§ **Task requirements**
Extend the mailing-list reply on shrinking the bit data type header, starting right after its final sentence.

Re: [HACKERS] Bit data type header reduction in some cases

2014-02-25 Thread Heikki Linnakangas

On 02/25/2014 08:23 AM, Haribabu Kommi wrote:

It's regarding a Todo item of Bit data type header reduction in some
cases. The header contains two parts. 1)  The varlena header is
automatically converted to 1 byte header from 4 bytes in case of small
data. 2) The bit length header called bit_len to store the actual bit
length which is of 4 bytes in size. I want to reduce this bit_len size to 1
byte in some cases as similar to varlena header. With this change the size
of the column reduced by 3 bytes, thus shows very good decrease in disk
usage.

I am planning to the change it based on the total length of bits data. If
the number of bits is less than 0x7F then one byte header can be chosen
instead of 4 byte header. During reading of the data, the similar way it
can be calculated.


Since we're designing a new format, how about using bit padding instead 
of an explicit length field? Add one 1-bit to the end of the bit data, 
followed by zeros. That's even more compact. See 
https://en.wikipedia.org/wiki/Padding_%28cryptography%29#Bit_padding



The problem I am thinking is, as it can cause problems to old databases
having bit columns when they
upgrade to a newer version without using pg_dumpall. Is there anyway to
handle this problem? Or Is there any better way to handle the problem
itself? please let me know your suggestions.


On a little-endian system, you could easily use the most-significant bit 
(sign bit) of the bit_len field to indicate that it's a new-format datum:


/*
 * Little-endian
 */
typedef struct
{
int32   vl_len_;
int32   bit_len;
bits8   bit_dat[1];
} VarBit_Old;

typedef struct
{
int32   vl_len_;
uint8   bit_len;
bits8   bit_dat[1]; /* var len */
} VarBit_New;

#define IS_NEW_FORMAT(((VarBit_New *) x)-bit_len  0x80)

On a big-endian system that's more difficult, because the MSB would not 
be the first byte of the field. You could still make it work if the new 
format would have the length byte in fourth byte of the Datum. Something 
like this:


/*
 * Big-endian
 */
typedef struct
{
int32   vl_len_;
int32   bit_len;
bits8   bit_dat[1];
} VarBit_Old;

typedef struct
{
int32   vl_len_;
bits8   bit_dat_first_three[3];
uint8   bit_len;
bits8   bit_dat_rest[1]; /* var len */
} VarBit_New;

#define IS_NEW_FORMAT(((VarBit_New *) x)-bit_len  0x80)

That's not a complete solution yet, you also need a special case for a 
new-format value with less than 4 bytes of bits. Such a field would 
presumably not have the bit_len field at the fourth byte, because it 
would be shorter than that, but you could distinguish it by looking at 
the length in the varsize header. So in big-endian, you'd have one more 
format for very small varbits:


/* Big-endian, less than 4 bytes of bits data */
typedef struct
{
int32   vl_len_;
uint8   bit_len;
bits8   bit_dat[1]; /* var len */
} VarBit_New_Tiny;

The same basic idea also works with bit padding.

§ **Supplied material**
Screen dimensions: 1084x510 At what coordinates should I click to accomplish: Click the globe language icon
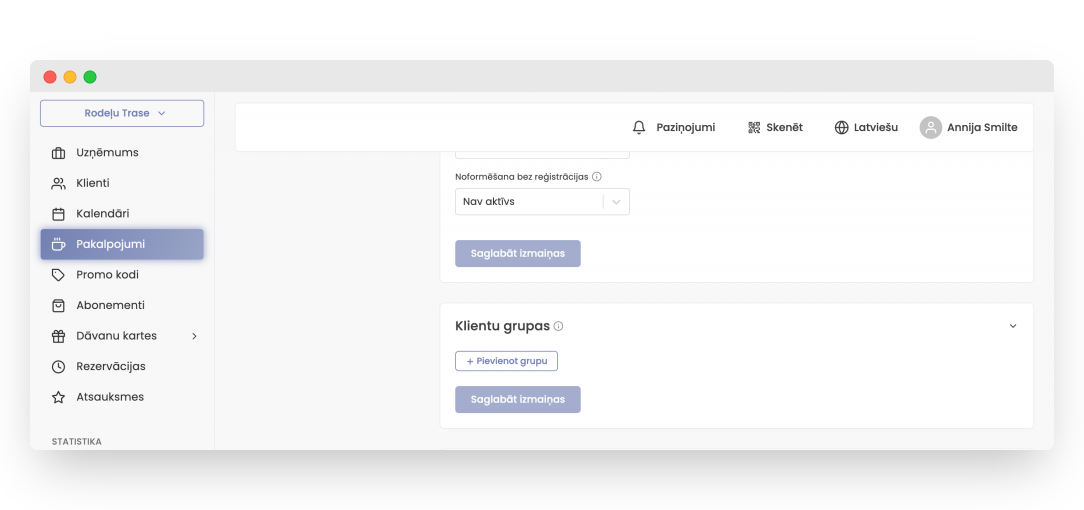(x=841, y=128)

§ **Answer for the task**
- Heikki


--
Sent via pgsql-hackers mailing list (pgsql-hackers@postgresql.org)
To make changes to your subscription:
http://www.postgresql.org/mailpref/pgsql-hackers


Re: [HACKERS] Bit data type header reduction in some cases

2014-02-25 Thread Tom Lane
Heikki Linnakangas hlinnakan...@vmware.com writes:
 On 02/25/2014 08:23 AM, Haribabu Kommi wrote:
 It's regarding a Todo item of Bit data type header reduction in some
 cases. The header contains two parts. 1)  The varlena header is
 automatically converted to 1 byte header from 4 bytes in case of small
 data. 2) The bit length header called bit_len to store the actual bit
 length which is of 4 bytes in size. I want to reduce this bit_len size to 1
 byte in some cases as similar to varlena header. With this change the size
 of the column reduced by 3 bytes, thus shows very good decrease in disk
 usage.

 [ various contorted schemes for doing that backward-compatibly ]

TBH, this sounds like a huge amount of effort and a significant risk of
new bugs in return for not darn much.  Who uses bit values anyway?
They were removed from the SQL spec more than 10 years ago.  And of that
population, who cares about a byte or two per value?  The field demand
for this is not only zero, it's probably negative.  (The thread referenced
by the TODO entry shows no evidence of user demand.)

regards, tom lane


-- 
Sent via pgsql-hackers mailing list (pgsql-hackers@postgresql.org)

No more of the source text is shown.